SHORT TASK: Copy the data below line for line, leaving out the pictures.
-- START EXTRACTED INFORMATION --
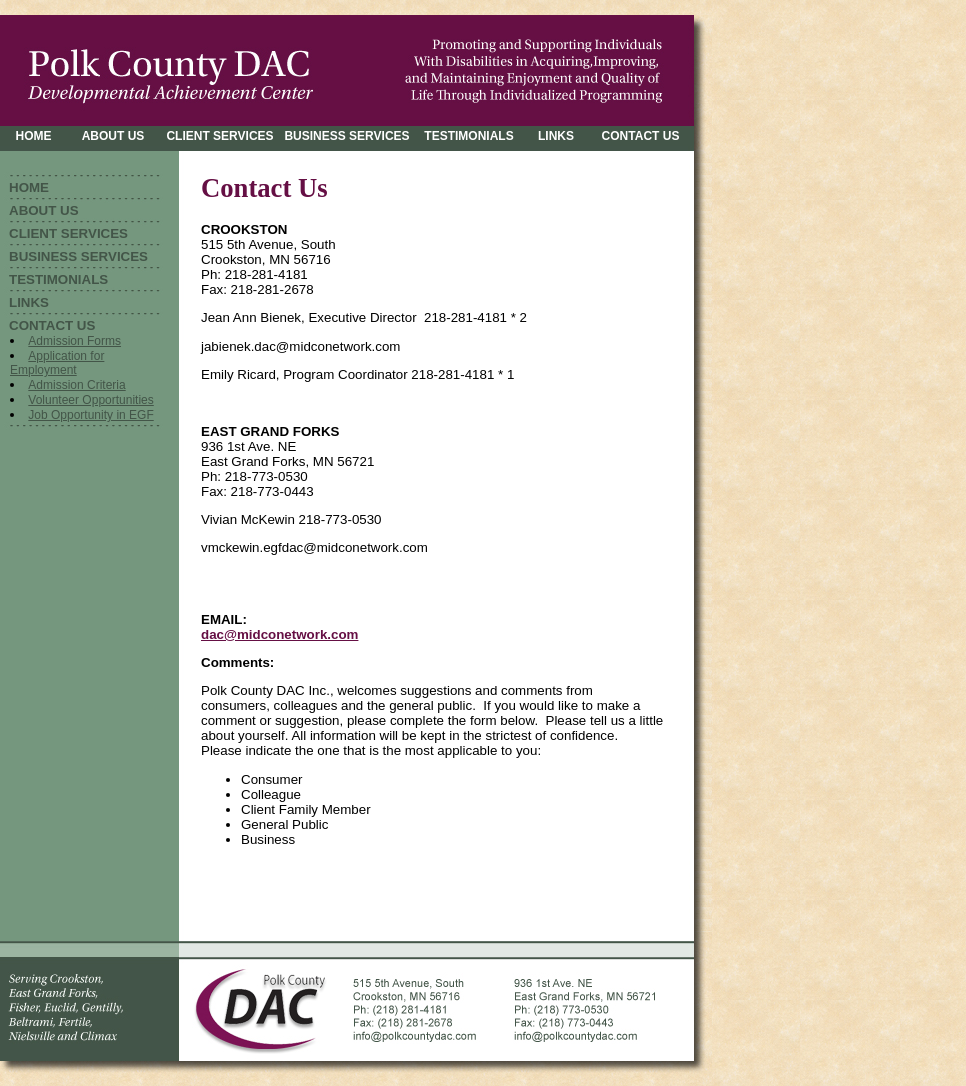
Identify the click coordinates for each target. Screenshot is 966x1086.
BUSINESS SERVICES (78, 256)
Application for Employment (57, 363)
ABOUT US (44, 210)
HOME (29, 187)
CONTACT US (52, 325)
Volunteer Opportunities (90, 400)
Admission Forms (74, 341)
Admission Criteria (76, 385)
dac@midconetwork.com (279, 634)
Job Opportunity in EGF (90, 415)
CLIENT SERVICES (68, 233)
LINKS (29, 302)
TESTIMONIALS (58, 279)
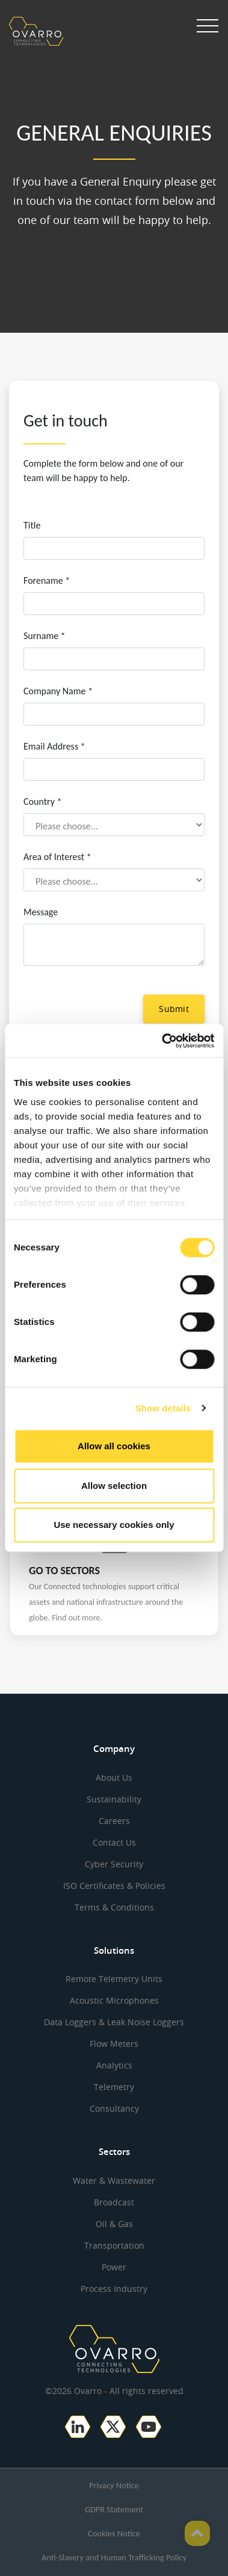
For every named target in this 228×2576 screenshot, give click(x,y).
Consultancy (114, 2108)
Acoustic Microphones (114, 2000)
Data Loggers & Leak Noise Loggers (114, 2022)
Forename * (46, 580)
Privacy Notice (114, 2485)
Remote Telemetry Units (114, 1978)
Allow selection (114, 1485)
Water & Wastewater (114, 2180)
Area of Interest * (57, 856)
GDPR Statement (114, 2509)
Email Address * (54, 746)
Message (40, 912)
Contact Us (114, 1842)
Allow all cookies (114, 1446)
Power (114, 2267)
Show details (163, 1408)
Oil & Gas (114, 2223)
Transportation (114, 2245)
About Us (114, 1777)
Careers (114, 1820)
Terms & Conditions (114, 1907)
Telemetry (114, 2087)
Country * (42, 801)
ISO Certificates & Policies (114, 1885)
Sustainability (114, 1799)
-- END EXTRACTED INFORMATION --
TASK RESPONSE:
Identify the click coordinates for each target. Screenshot is 966x1086.
BUSINESS SERVICES (78, 256)
Application for Employment (57, 363)
ABOUT US (44, 210)
HOME (29, 187)
CONTACT US (52, 325)
Volunteer Opportunities (90, 400)
Admission Forms (74, 341)
Admission Criteria (76, 385)
dac@midconetwork.com (279, 634)
Job Opportunity in EGF (90, 415)
CLIENT SERVICES (68, 233)
LINKS (29, 302)
TESTIMONIALS (58, 279)
For every named target in this 228×2576 screenshot, give click(x,y).
Consultancy (114, 2108)
Acoustic Microphones (114, 2000)
Data Loggers & Leak Noise Loggers (114, 2022)
Forename * (46, 580)
Privacy Notice (114, 2485)
Remote Telemetry Units (114, 1978)
Allow selection (114, 1485)
Water & Wastewater (114, 2180)
Area of Interest * (57, 856)
GDPR Statement (114, 2509)
Email Address * (54, 746)
Message (40, 912)
Contact Us (114, 1842)
Allow all cookies (114, 1446)
Power (114, 2267)
Show details (163, 1408)
Oil & Gas (114, 2223)
Transportation (114, 2245)
About Us (114, 1777)
Careers (114, 1820)
Terms & Conditions (114, 1907)
Telemetry (114, 2087)
Country * (42, 801)
ISO Certificates & Policies (114, 1885)
Sustainability (114, 1799)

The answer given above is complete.